Colorado state senator Morgan Carroll has written a very persuasive article about why we should end gender-based pricing in the individual health insurance market. I agree that it makes more sense to average premiums across the entire population, but I also understand that doing so would mean a rate increase for men to offset the rate decrease for women. Senator Carroll pointed out in her article that 18% of Colorado women had no health insurance in 2007. While this is true, it’s important to note that during the same time period, nearly 23% of Colorado men had no health insurance. Averaging premiums for men and women and giving everyone the same average rate would mean that men would pay more than they currently do. It stands to reason that this would result in more men dropping their coverage and joining the ranks of the uninsured.
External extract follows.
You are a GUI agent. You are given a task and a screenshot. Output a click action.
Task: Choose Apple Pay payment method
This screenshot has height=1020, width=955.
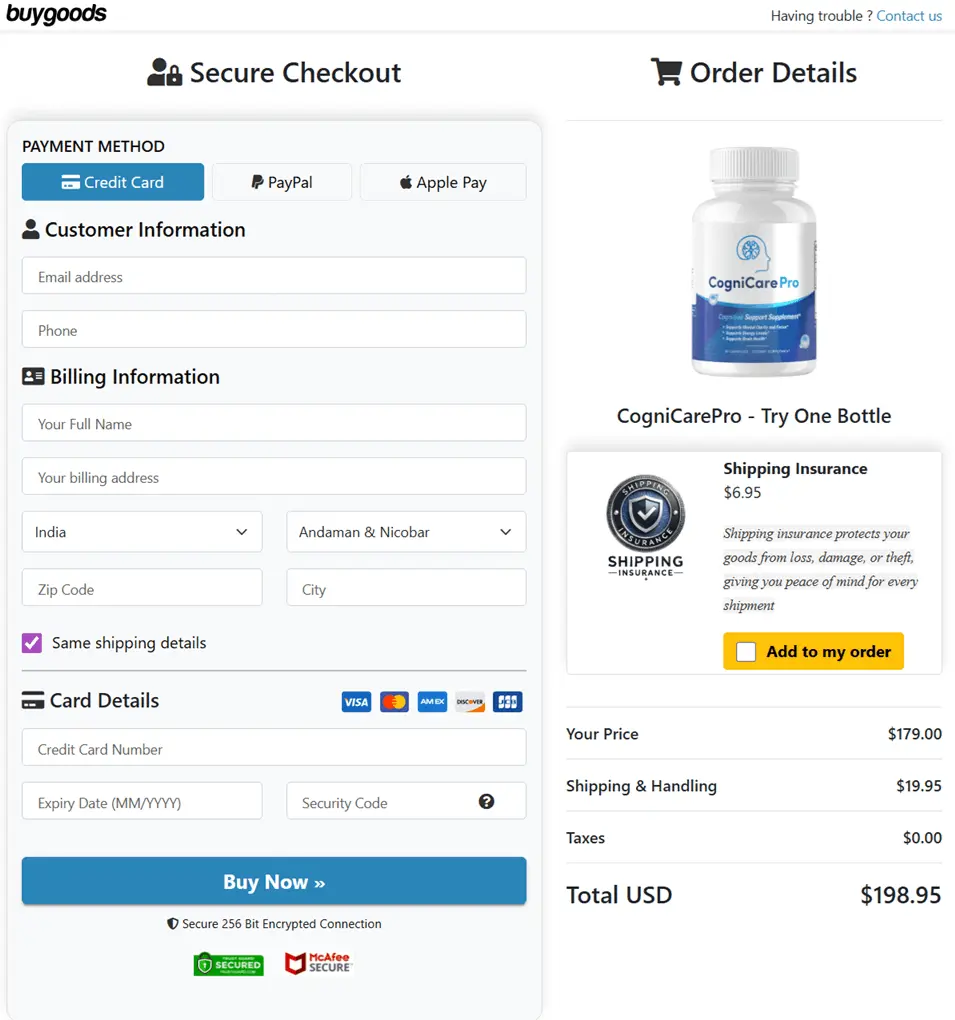443,182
In Carroll’s article, she described a meeting of the Health Care Task Force where the practice of gender-based pricing in health insurance was debated. I am amazed by the comment from Rep. Jim Kerr, who explained that “women like to shop” and we should thus do a better job of shopping for our health insurance. And by the health insurance underwriter (a male) who said we should “blame God” for the fact that women’s parts are on the inside and men’s parts are on the outside. Seriously? Those comments alone make me hope for gender equality in health insurance just so that we can stop having this discussion.
Senator Carroll also noted in her article that in the individual health insurance market “the rates are already significantly higher than in the small or large group market.” This isn’t correct – in fact, the opposite is true. In most states, including Colorado, group health insurance premiums are more expensive than individual premiums. This is because individual plans can exclude pre-existing conditions or decline applicants with serious health issues. In addition, group plans have more state mandated coverage (like maternity) than individual policies. For my own family, a group health insurance plan would be twice as expensive as our individual plan (even for a policy with much higher out of pocket exposure).
It’s a common misperception that group policies are less expensive than individual policies, likely because employers pay a chunk of the group policy premium, masking the true cost of the employee’s health insurance. The amount that is taken out of an employee’s check is not the actual cost of the health insurance.